Your goal
All lines from the entries below that contain the string "height" should be copied out.

Records supplied
::::::::

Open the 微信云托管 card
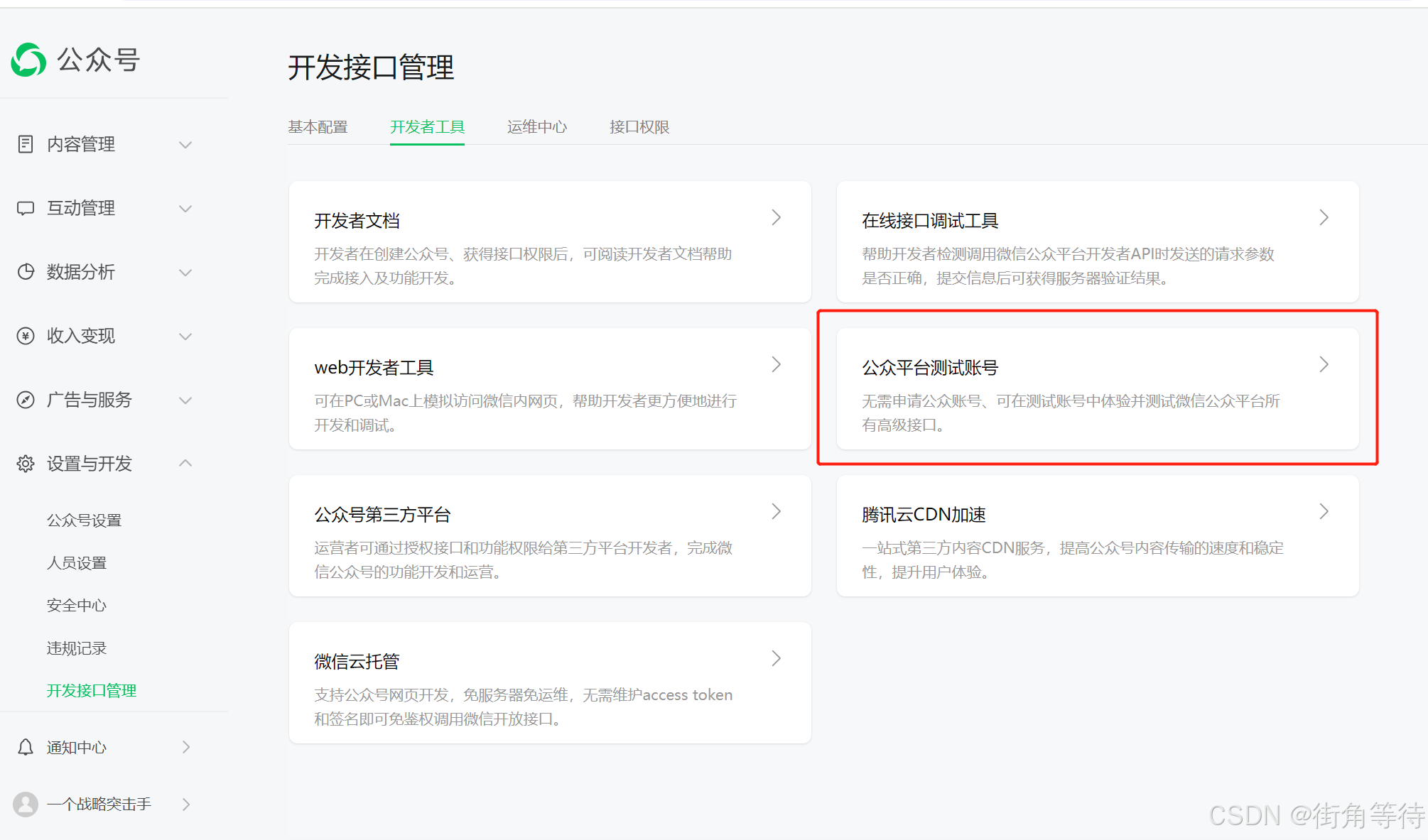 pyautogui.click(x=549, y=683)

::::::::

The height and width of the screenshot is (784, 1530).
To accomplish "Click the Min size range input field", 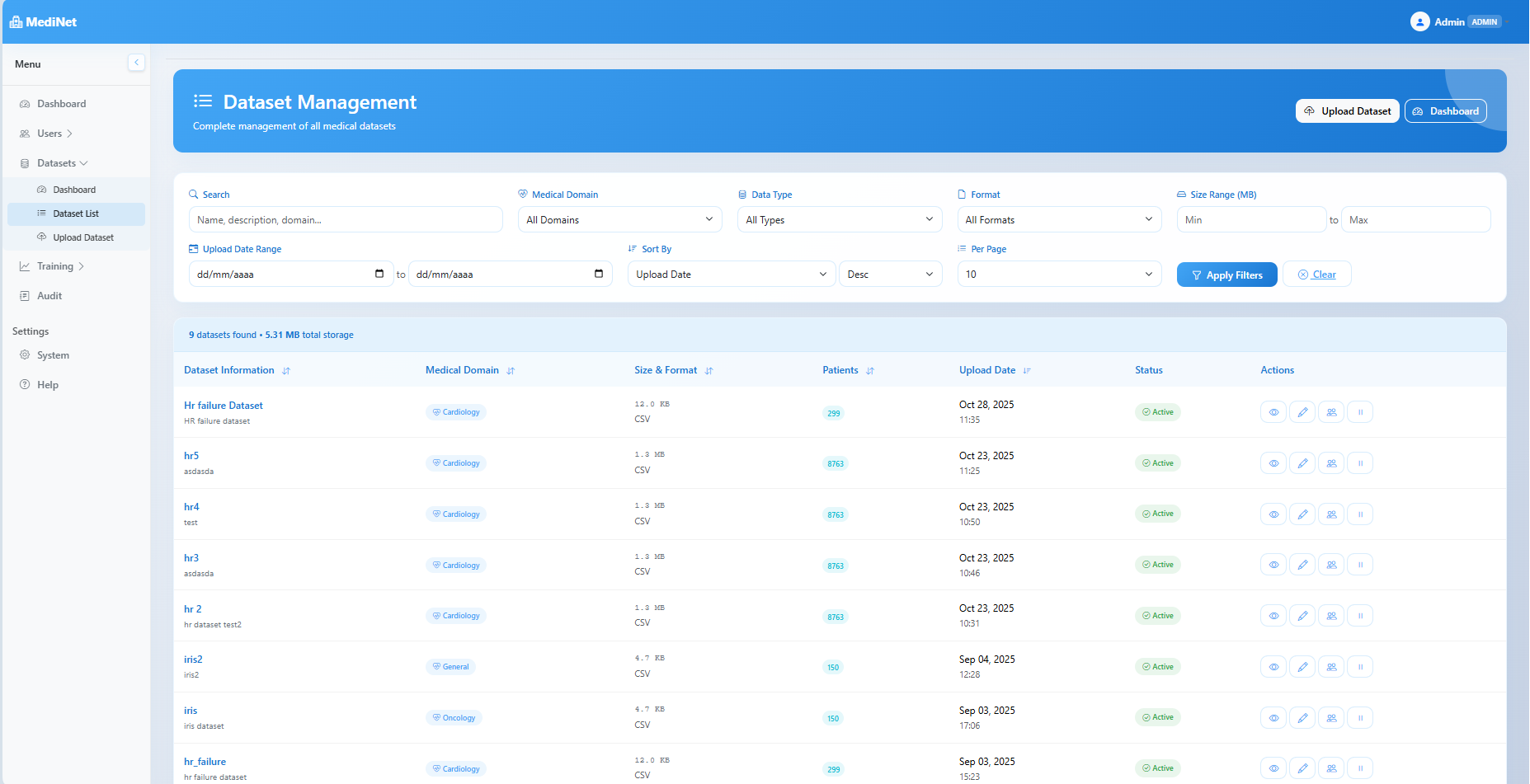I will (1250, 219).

::::::::

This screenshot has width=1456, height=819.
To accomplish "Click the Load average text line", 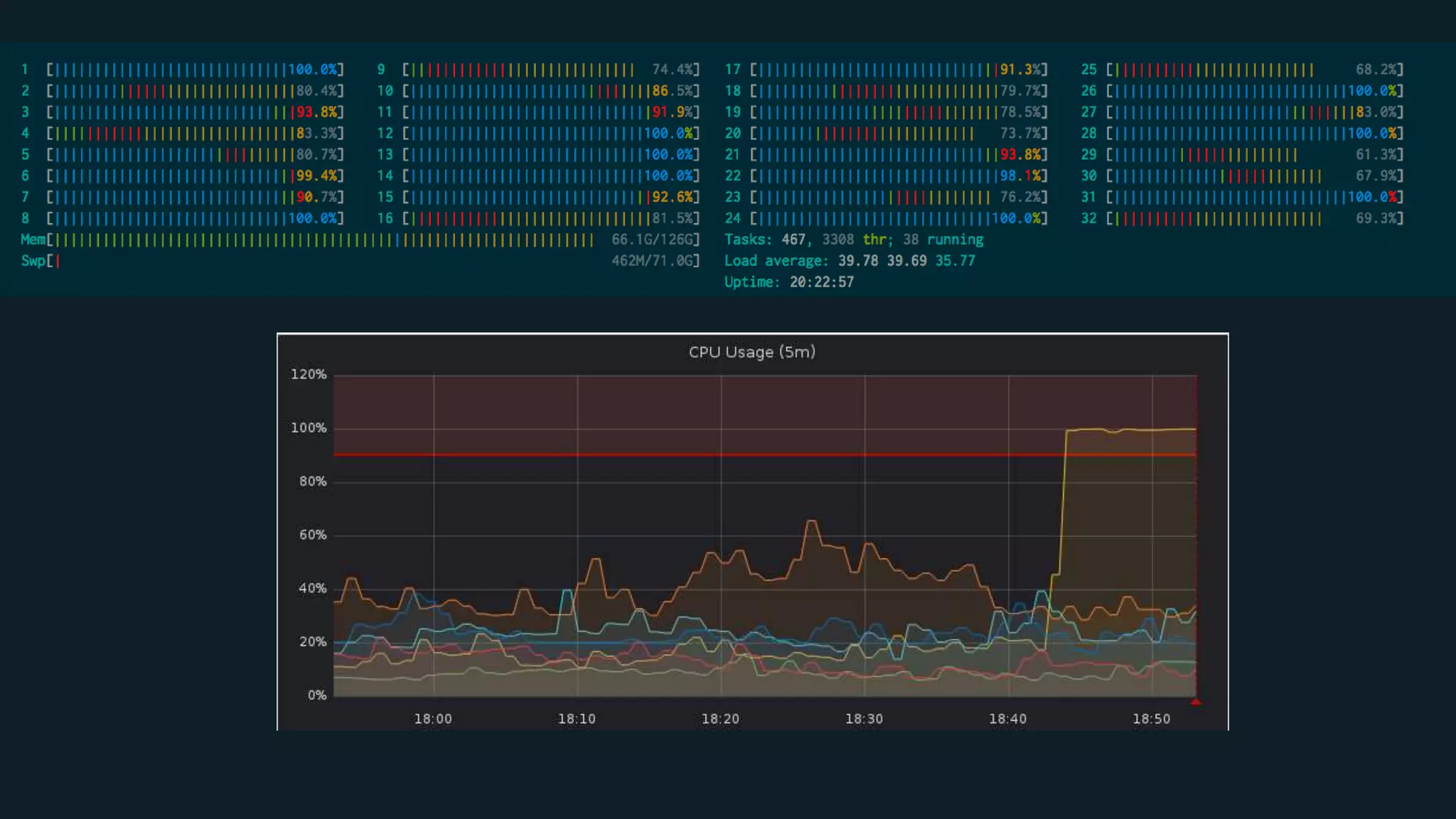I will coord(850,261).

::::::::

Output
The height and width of the screenshot is (784, 1530).
This screenshot has width=1456, height=819.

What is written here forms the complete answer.